At the recent World Bio Markets conference, president Marcel Lubben of Reverdia delivered an optimistic speech on the future of biobased chemicals. There is a place in the world for its star product biobased succinic acid, he said, even at oil prices of $ 30/bbl. The opportunity can be calculated at some $ 1.5 billion according to him, in many different end products: PBS, PUR, resins, solvents.

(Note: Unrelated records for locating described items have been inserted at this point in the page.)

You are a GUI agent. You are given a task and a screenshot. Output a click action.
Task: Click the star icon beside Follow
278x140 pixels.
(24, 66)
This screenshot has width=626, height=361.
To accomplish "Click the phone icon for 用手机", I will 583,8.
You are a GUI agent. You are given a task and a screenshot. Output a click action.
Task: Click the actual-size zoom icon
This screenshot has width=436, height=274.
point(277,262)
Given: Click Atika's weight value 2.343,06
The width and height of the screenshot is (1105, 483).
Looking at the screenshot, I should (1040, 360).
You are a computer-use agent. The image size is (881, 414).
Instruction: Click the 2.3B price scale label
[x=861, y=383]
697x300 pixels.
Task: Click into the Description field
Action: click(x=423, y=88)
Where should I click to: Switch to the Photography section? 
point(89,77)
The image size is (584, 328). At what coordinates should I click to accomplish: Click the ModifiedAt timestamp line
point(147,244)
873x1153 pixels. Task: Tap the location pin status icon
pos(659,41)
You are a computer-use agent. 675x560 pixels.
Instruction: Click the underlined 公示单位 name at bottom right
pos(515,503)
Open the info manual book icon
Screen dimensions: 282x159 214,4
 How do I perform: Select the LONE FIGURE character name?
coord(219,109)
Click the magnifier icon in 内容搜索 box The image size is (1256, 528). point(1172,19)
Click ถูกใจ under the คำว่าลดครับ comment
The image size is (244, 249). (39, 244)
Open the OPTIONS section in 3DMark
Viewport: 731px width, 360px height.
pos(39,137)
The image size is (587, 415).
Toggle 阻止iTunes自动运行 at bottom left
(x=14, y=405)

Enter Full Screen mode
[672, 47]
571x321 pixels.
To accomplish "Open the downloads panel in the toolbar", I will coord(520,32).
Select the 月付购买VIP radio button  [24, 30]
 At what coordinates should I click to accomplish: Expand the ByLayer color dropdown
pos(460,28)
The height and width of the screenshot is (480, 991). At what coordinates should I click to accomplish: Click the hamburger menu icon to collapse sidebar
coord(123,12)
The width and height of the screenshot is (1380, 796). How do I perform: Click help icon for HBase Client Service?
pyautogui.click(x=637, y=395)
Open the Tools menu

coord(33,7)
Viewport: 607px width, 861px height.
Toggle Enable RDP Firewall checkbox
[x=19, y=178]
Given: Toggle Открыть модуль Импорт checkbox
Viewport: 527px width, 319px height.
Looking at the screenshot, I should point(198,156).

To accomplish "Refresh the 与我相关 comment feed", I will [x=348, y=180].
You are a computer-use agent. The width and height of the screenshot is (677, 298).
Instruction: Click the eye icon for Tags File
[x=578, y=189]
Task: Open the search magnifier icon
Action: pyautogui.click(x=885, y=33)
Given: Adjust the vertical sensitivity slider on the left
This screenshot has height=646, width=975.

Cadéli paints by ReverdiaNew products instead of drop-ins

Reverdia is the joint venture of Royal DSM, the global life sciences and materials sciences company, and Roquette Frères, the global starch and starch-derivatives company. It is one of the few companies that produces and sells biobased succinic acid, under the name of Biosuccinium™. Reverdia does not look for drop-ins (it judges these to be too dependent on oil price) but instead tries to develop new products through partnerships. The company acknowledges that this requires endurance, as new value chains will have to be organized. But this may also bring additional benefits. The idea is to create market pull with brand owners and value chain partners.

Last month, the company came up with one of the fruits of this strategy. Mäder, a major producer of paints and coatings, launched a new range of bio-based alkyd paints. These are based on Reverdia’s bio-succinic acid combined with Roquette’s isosorbide marketed under the name of POLYSORB® (about which we wrote a few months ago). These paints are commercialised under the brand CAMI and are called CADÉLI. The range includes two EU Ecolabel-certified products: an anti-microbial interior paint and a depolluting (anti-formaldehyde) interior paint. Mäder claims that they have extra key physical properties, such as hardness and scratch resistance. Both paints are 98% bio-based. In the press release, Marcel Lubben said: ‘These new paints respond to growing consumer demand for safe and environmentally friendly products with a lower carbon footprint. Once again, Biosuccinium™ has enabled a sustainable, market-ready solution.’

Reverdia has a ‘winning technology’

Reverdia, said Lubben at the conference, employs a global flexible business model and will both build, operate and sell new products and license its technology to users of bio-succinic acid (parties that want to be vertically integrated), in order to speed up the adoption of biobased plastics and materials. The company relies heavily on its ‘winning yeast-based technology’ that can operate at low pH and therefore produces little waste. Reverdia puts an extra demand on the robustness of its production strain as the company sets out to be feedstock agnostic. The food/feedstock relationship differs among regions, says Lubben, and the company does not want to be inflexible in this field. But this implies that the company’s yeast strain will be able to accommodate different qualities of glucose and sugar as its feedstock, including cellulosic sugars.

A new biobased paint may be a small step towards the biobased economy. But it testifies to the idea that biobased chemicals should rather not be drop-ins but the agents of new yet undiscovered and superior qualities. Reverdia is convinced that many more steps on this path will follow.